How to put the safety on…

Being an architect in a professional services organisation is a funny game. Each project is either a shiny new Salesforce instance without a fingerprint on it or an unknown vault of code and configuration that we must navigate through.

I have been using the fflib pattern now for some time, and more of our teams are adopting it for our programs of work. My latest addition is something that an architect might wonder why we need; the ability to turn off triggers via a simple interface on all domains.

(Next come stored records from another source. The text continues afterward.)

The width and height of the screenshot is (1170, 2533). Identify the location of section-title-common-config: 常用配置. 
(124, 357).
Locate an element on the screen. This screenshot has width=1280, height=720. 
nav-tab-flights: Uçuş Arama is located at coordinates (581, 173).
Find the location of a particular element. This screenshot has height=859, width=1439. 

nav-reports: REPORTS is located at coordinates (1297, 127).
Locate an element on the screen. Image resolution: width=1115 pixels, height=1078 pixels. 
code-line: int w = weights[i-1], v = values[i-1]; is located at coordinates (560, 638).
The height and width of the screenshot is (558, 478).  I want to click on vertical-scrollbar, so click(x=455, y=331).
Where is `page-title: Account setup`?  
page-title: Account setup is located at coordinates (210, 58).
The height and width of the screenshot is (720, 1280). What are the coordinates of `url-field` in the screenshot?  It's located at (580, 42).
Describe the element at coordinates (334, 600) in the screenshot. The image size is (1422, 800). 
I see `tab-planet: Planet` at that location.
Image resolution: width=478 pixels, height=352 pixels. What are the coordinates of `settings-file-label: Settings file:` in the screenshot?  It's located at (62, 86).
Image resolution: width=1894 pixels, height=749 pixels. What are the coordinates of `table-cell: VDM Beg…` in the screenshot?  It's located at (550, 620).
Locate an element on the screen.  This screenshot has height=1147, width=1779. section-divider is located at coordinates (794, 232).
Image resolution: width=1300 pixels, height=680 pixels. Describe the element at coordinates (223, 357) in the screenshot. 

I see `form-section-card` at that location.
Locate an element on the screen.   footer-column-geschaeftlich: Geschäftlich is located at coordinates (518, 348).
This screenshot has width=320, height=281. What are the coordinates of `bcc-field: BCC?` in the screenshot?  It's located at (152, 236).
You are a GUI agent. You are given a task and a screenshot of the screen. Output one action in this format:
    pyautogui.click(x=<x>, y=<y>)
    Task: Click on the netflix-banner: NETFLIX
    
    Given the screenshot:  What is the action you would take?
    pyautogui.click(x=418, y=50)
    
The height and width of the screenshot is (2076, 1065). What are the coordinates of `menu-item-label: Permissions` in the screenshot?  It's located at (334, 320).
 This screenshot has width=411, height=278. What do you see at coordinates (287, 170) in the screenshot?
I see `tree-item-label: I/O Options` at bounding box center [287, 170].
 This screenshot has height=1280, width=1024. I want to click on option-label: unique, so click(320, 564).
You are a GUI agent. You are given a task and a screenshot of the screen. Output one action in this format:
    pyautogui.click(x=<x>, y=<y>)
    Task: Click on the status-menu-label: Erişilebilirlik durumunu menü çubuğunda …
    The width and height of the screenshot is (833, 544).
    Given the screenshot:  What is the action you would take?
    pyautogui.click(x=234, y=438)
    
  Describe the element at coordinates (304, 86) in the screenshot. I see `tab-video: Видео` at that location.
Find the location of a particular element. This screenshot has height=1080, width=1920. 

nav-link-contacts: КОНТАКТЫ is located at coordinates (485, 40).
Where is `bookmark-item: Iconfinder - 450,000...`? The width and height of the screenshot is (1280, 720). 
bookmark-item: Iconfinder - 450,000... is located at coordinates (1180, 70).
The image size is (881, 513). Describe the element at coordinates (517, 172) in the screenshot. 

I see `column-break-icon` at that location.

In an ever growing complex environment, perhaps multiple projects over time delivering iterative enhancements I was noticing a common piece of code being developed within the Domain layer. It looked something along the lines of this:

public override void onAfterInsert()  
{  
 // if this is set we are already in a loop and want to exit!  
 if (bProhibitAfterInsertTrigger)  
 {  
  return;  
 }  
 // down here we do something, maybe insert an Account!  
}  

While small and inconspicuous it allowed our code base to become inconsistent as there was no control over the exposure of these controlling flags and worse, we were repeating ourselves in every domain!

The solution was simple, a fluent style API within fflib_SObjectDomain. Any code can now simply set the control flags for any domain class:

fflib_SObjectDomain.getTriggerEvent(YourDomain.class).disableAll(); // dont fire anything  
fflib_SObjectDomain.getTriggerEvent(YourDomain.class).disableAllBefore();  
fflib_SObjectDomain.getTriggerEvent(YourDomain.class).disableAllAfter();

fflib_SObjectDomain.getTriggerEvent(YourDomain.class).disableBeforeInsert();  
fflib_SObjectDomain.getTriggerEvent(YourDomain.class).disableBeforeUpdate();  
fflib_SObjectDomain.getTriggerEvent(YourDomain.class).disableBeforeDelete();

fflib_SObjectDomain.getTriggerEvent(YourDomain.class).disableAfterInsert();  
fflib_SObjectDomain.getTriggerEvent(YourDomain.class).disableAfterUpdate();  
fflib_SObjectDomain.getTriggerEvent(YourDomain.class).disableAfterDelete();  
fflib_SObjectDomain.getTriggerEvent(YourDomain.class).disableAfterUndelete();  

To enable, just call the inverse e.g. . enableAfterInsert (); etc.

While not every code base will need to use these flags, they allow you to control quickly and easily your trigger execution with a single line of code that all your development team can reuse and follow.